Automated UI Testing – Problems Solved and Benefits

seleniumteleriktest-automationtestinguser interface

We are currently investigating automated user interface testing (we currently do automated unit and integration testing).

We've looked at Selenium and Telerik and have settled on the latter as the tool of choice due to its much more flexible recorder – and we don't really want testers writing too much code.

However, I am trying to understand the overall benefit. What are peoples' views and what sort of things work well and what doesn't?

Our system is under constant development and we regularly release new versions of our (web based) platform.

So far the main benefit we can see is for regression testing, especially across multiple client deployments of our platform.

Really looking for other people's views. We "think" it is the right thing to do but in an already busy schedule are looking for some additional insight.

Best Answer

When my team implemented automated UI testing a lot of great things happened.

First, the QA team became much more efficient at testing the application as well as more proficient with the application. The lead QA said that he was able to bring new QA members up to speed quickly by introducing them to the test suites for the UI.

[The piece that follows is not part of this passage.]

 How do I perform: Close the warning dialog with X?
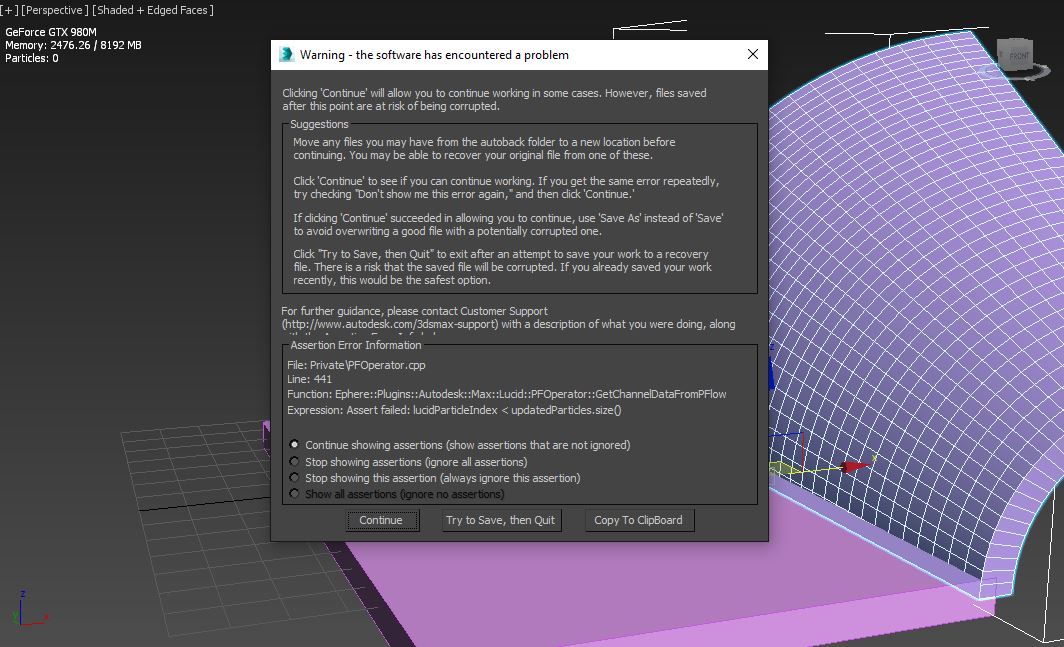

Second, the quality of QA tickets that came back to the Dev team were better. Instead of 'Page broke when I clicked Submit button' we got the exact case that failed so we could see what was input into the form. The QA team also took it a step further by checking all cases that failed and tested other scenarios around that page to give us a better view of what happened.

Third, the QA team had more time. With this extra time, they were able to sit in on more design meetings. This in turn allowed them to be writing the new test suite cases at the same time as the Devs were coding those new features.

Also, the stress testing that the test suite we used was worth it's weight in gold. It honestly helped me sleep better at night knowing that our app could take pretty much anything thrown at it. We found quite a few pages that bucked under pressure that we were able to fix before go live. Just perfect.

The last thing that we found was that with some tweaks by the QA team, we could also do some SQL injection testing on our app. We found some vulnerabilities that we were able to get fixed up quickly.

The setup of the UI test suite took a good amount of time. But, once it was there it became a central part of our development process.